For PHP, you can check on the value of the post_max_size setting to be sure that the allowed size of an HTTP POST is congruent with your goals. In fact, the PHP Security Consortium recommends that you set a limit for post_max_size so that attackers are not permitted to "post bomb" your webserver.

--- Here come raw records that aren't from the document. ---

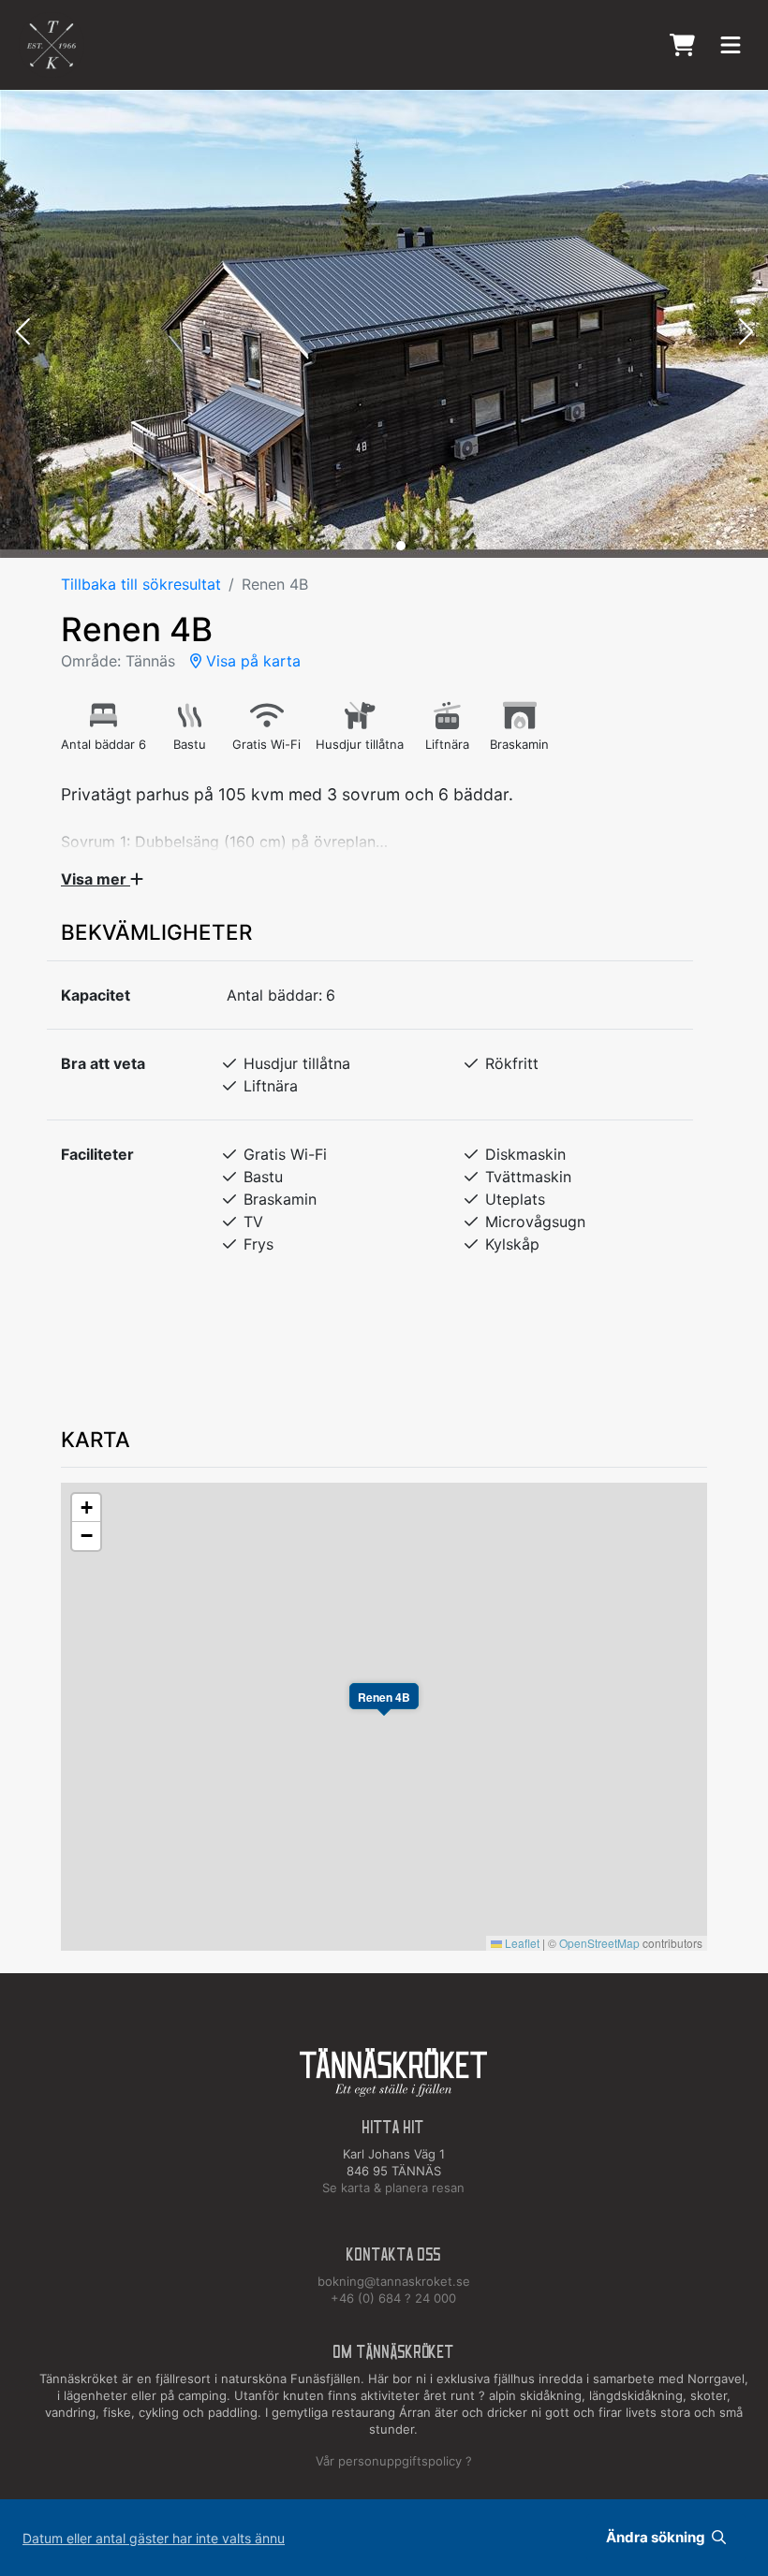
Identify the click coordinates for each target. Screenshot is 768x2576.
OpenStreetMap (599, 1943)
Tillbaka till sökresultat (141, 584)
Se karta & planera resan (393, 2187)
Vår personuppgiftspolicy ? (394, 2460)
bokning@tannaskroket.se (394, 2281)
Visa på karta (251, 660)
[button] (22, 333)
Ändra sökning (657, 2537)
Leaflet (520, 1943)
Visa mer (95, 879)
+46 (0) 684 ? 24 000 (393, 2298)
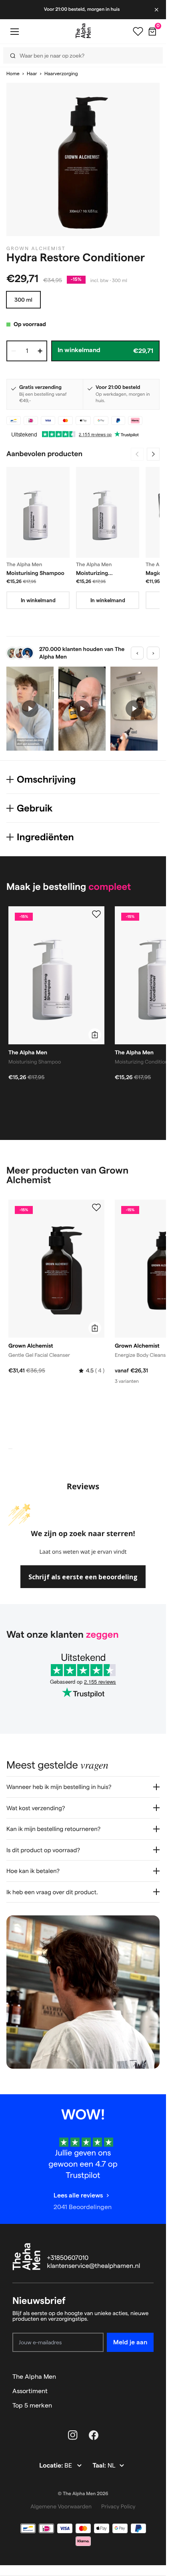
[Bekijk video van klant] (30, 709)
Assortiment (30, 2391)
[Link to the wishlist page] (138, 31)
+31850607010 (68, 2258)
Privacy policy (118, 2506)
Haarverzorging (61, 73)
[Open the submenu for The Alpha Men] (150, 2377)
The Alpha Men (34, 2376)
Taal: (99, 2465)
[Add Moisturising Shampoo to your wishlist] (96, 914)
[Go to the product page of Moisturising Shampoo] (38, 512)
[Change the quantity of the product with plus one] (40, 351)
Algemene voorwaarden (61, 2506)
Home (13, 73)
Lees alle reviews (78, 2195)
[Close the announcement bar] (157, 9)
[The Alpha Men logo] (83, 30)
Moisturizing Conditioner (92, 573)
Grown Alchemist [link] (36, 248)
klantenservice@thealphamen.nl (93, 2266)
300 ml (23, 299)
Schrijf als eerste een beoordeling (83, 1576)
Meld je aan (130, 2342)
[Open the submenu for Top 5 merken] (150, 2406)
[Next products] (153, 454)
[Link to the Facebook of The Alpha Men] (93, 2435)
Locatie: (51, 2465)
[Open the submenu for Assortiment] (150, 2391)
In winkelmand (38, 600)
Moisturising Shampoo (35, 573)
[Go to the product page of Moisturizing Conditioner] (107, 512)
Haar (32, 73)
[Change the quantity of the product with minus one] (13, 351)
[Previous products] (137, 454)
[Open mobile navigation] (14, 31)
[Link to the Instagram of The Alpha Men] (73, 2435)
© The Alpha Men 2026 (83, 2493)
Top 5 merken (32, 2405)
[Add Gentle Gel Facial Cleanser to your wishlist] (96, 1207)
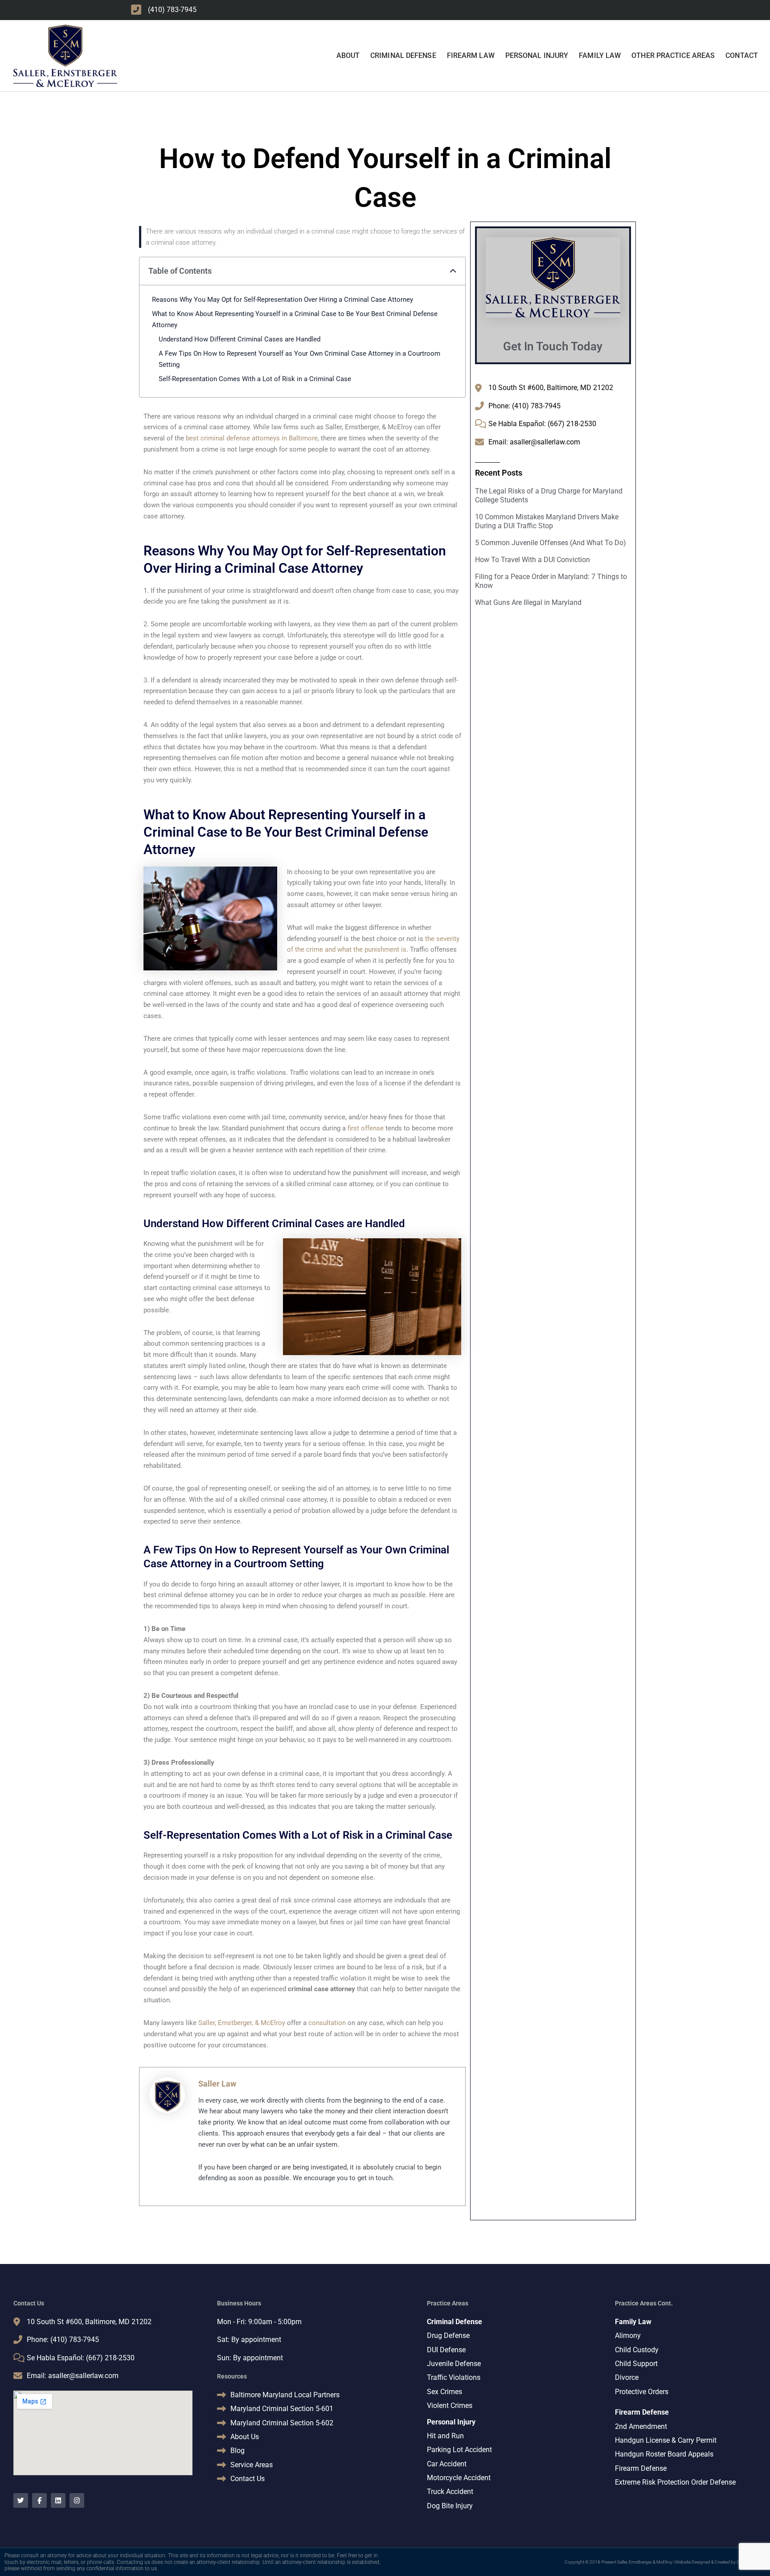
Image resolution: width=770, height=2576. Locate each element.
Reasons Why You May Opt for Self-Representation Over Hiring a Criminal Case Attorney (282, 300)
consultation (327, 2023)
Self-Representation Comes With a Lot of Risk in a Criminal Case (255, 379)
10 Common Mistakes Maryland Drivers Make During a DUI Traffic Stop (546, 521)
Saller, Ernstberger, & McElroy (241, 2023)
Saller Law (217, 2083)
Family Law (600, 55)
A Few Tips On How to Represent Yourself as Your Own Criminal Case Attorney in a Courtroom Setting (299, 359)
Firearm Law (471, 55)
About (348, 55)
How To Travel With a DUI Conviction (532, 559)
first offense (366, 1128)
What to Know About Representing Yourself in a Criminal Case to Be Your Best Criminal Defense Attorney (295, 319)
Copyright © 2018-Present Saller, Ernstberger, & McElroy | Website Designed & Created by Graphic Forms (665, 2562)
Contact (741, 55)
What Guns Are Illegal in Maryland (528, 602)
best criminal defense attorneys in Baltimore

# find all the php.ini files on your system and look at what they say
locate php.ini |xargs grep -i post_max
# find the php.ini files that are used in the default location for (K)ubuntu/Debian
grep -ri post_max /etc/php5/
Mediawiki[edit]
Uploading Files[edit]
To upload a file, you simply click on the navigation link in the 'toolbox' to "upload file". This link brings you to the upload form (which is a special page in the wiki). Instructions are provided in the form, and it's as straightforward as selecting a file from your local system that you wish to upload. More help is available at the meta site Help:Images and other uploaded files
Configuration[edit]
In the mediawiki software, uploads are controlled by several settings in the 'LocalSettings.php' file. The documentation refers to 'images' however all types of files may be uploaded depending on how you configure your installation.
## To enable image uploads, make sure the 'images' directory
## is writable, then set this to true:
$wgEnableUploads = true;
/* Adding unlimited upload support */
$wgStrictFileExtensions = false;
$wgMimeDetectorCommand= "file -bi";
$wgVerifyMimeType = false;Allowed File Types[edit]
 |
This wiki does not allow users to upload any Microsoft file formats. In general, only open, standards-based file formats like those generated by OpenOffice are allowed. |
The system administrator can define what file types are allowed to be uploaded. In an internal environment, you can be pretty lax about what is allowed. However, in a publicly accessible system, there are a number of issues with uploading certain content since it is then going to be either re-displayed, executed in some fashion by the system, or made available to other users.
Here is a representative list that includes all the file types for OpenOffice (including templates), ogg and mp3 plus normal image file types, a few text and XML types.
$wgFileExtensions = array();
$wgFileExtensions[] = gif;
$wgFileExtensions[] = ico;
$wgFileExtensions[] = jpeg;
$wgFileExtensions[] = jpg;
$wgFileExtensions[] = mp3;
$wgFileExtensions[] = odb;
$wgFileExtensions[] = odf;
$wgFileExtensions[] = odg;
$wgFileExtensions[] = odm;
$wgFileExtensions[] = odp;
$wgFileExtensions[] = ods;
$wgFileExtensions[] = odt;
$wgFileExtensions[] = ogg;
$wgFileExtensions[] = otg;
$wgFileExtensions[] = oth;
$wgFileExtensions[] = ots;
$wgFileExtensions[] = ott;
$wgFileExtensions[] = pdf;
$wgFileExtensions[] = png;
$wgFileExtensions[] = stc;
$wgFileExtensions[] = std;
$wgFileExtensions[] = sti;
$wgFileExtensions[] = stw;
$wgFileExtensions[] = swx;
$wgFileExtensions[] = sxc;
$wgFileExtensions[] = sxg;
$wgFileExtensions[] = sxi;
$wgFileExtensions[] = sxm;
$wgFileExtensions[] = txt;
$wgFileExtensions[] = xml;
$wgFileExtensions[] = xsd;
$wgFileExtensions[] = xsl;
$wgFileExtensions[] = xslt;Technical Resources[edit]
Handling file uploads is covered in the PHP manual. Note the 'PUT' support. The Amaya web authoring tool from the W3C uses PUT for uploading. HTTP PUT is distinct from regular POST file upload processing.